Wine production in Emilia-Romagna boasts ancient roots: even before the Romans began perfecting the art of viticulture, wine was produced using wild grapes credited with therapeutic properties.
Nowadays, the beneficial and antioxidant properties are the subject of continuous studies and in-depth analysis, but its effect on good humour and conviviality is indisputable.
Could this be the secret behind the renowned Romagna hospitality?
This is an itinerary that takes you to three places where welcome and wine come together!
It all starts in Bertinoro, known as the “Balcony of Romagna” as well as the “City of Wine”.
Here, as part of the celebration of the European Day of Wine Tourism in November, the guided walk Sapere di Vino [All About Wine], along with the Riserva Storica dei Sangiovesi di Romagna [Historical Archive of Sangiovese Wines], and the Wines Consortium of Bertinoro open up to visitors.
That being said, your first stop is a fully immersive experience in the vineyards covering the surrounding hills, specifically Albana vineyards. Not surprisingly called Bertinoro's gold, it is a white wine produced from native Romagna vines that has gained the DOCG [Denomination of Controlled and Guaranteed Origin] certification. This honourable recognition is remembered today with the Campana dell’Albana, a beautiful bell that has become one of the most loved and admired symbols of the city, located on the terrace of Enoteca Ca 'de Bé. Other typical local products include Sangiovese, which pairs perfectly with a classic dish of passatelli in brodo [pasta made with Parmesan cheese, eggs and breadcrumbs, and served in broth], Pagadebit and Cagnina di Romagna. These wines are still produced thanks to the commitment of the local winemakers to preserve and enhance them.
Your exploration continues in the historic town centre, where you’ll find plenty of references to wine. Along the Strada della Vendemmia [Harvest Road], for instance, you can admire seven paintings, made by as many local painters, depicting the main steps in wine production. Strolling all the way down the street, you will come across a historic cobbled street, Via Vendemini, leading up to Piazza della Libertà. Here you will find the Colonna delle Anella [Ring Column], an eternal symbol of hospitality and the epicentre of Bertinoro’s history and traditions.
The view from Piazza della Libertà earned this historic village its nickname “Balcony of Romagna”. From here, your eyes can wander along the Adriatic coast, while sipping a nice glass of wine and enjoying some piadina.
The itinerary continues with a stop in Santarcangelo di Romagna, an old medieval town on Giove Hill, and studded with ancient underground tuff caves that many believe were primarily used as cellars.
This is only the first of many reasons prompting you to taste the wine produced on these gentle hills, with the proximity of the sea adding prized brackish notes.

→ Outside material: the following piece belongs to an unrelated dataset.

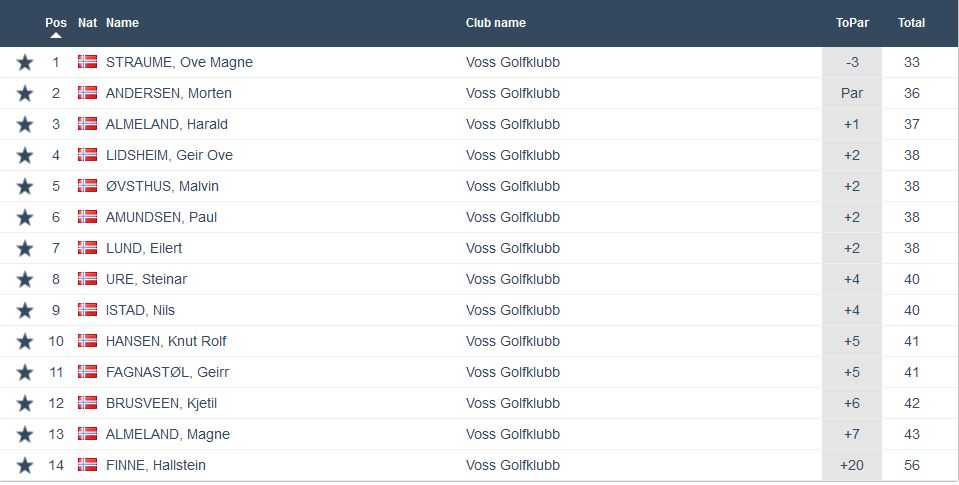Favorite LUND, Eilert using the star
Screen dimensions: 959x485
point(25,249)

Another reason is that this territory is part of the DOC [Denomination of Controlled Origin] certification of Colli di Rimini [Rimini Hills], including Rébola, fruity and velvety, and Biancame, with its characteristic floral bouquet, to name a few.
However, Sangiovese and Trebbiano di Romagna take centre stage on Santarcangelo tables, pairing perfectly with local piadina and traditional dishes, such as handmade pasta (strozzapreti, pappardelle, maltagliati) with meat sauce, traditional soups, and “pollo alla cacciatora” [chicken with mushrooms].
The food and wine tradition of Santarcangelo offers non-stop gratification, and following your host’s advice is enough to keep from going nuts with indecision when browsing a menu. Before leaving this amazing place, it is worth stopping at the Museo Etnografico degli Usi e Costumi della Gente di Romagna (MET) [Museum of Costumes and Traditions of the People of Romagna], where features and accounts of folklore from the surrounding area linked to peasant life are collected and preserved.
In an itinerary where the common thread is the tasting of the best wines produced in Emilia-Romagna, your last essential stop is Dozza where you will find the Enoteca Regionale Emilia Romagna [Emilia-Romagna Wine Cellar], located in the evocative cellars of the Sforza Fortress: a well of wonders that gathers more than 1,000 selected labels, with a tour organized according to food pairings.
What’s more, it also houses a wine bar where you can take part in tastings led by professional sommeliers. The aromas and flavours of the best wine production in Emilia-Romagna will no longer hold any secrets!
Speaking of flavours, Dozza is crossed by the Strada dei Vini e dei Sapori Colli d’Imola [Wine and Flavours Route of the Imola Hills]: once again, food and wine culture is an integral part of this travel experience. Ranging from tagliatelle to garganelli, and down to ricotta tortelli topped with butter and sage, here the pasta made strictly with pin-rolled dough speaks of a tradition handed down for generations.
Furthermore, you cannot fail to notice that the Dozza town centre is truly an open-air museum, where the murals have transformed the urban landscape into a palette of colours covering houses and buildings, brightening up every corner with their different art styles. Wandering Dozza’s hued streets and squares is the best way to end your journey through the discovery of the terraced vineyards.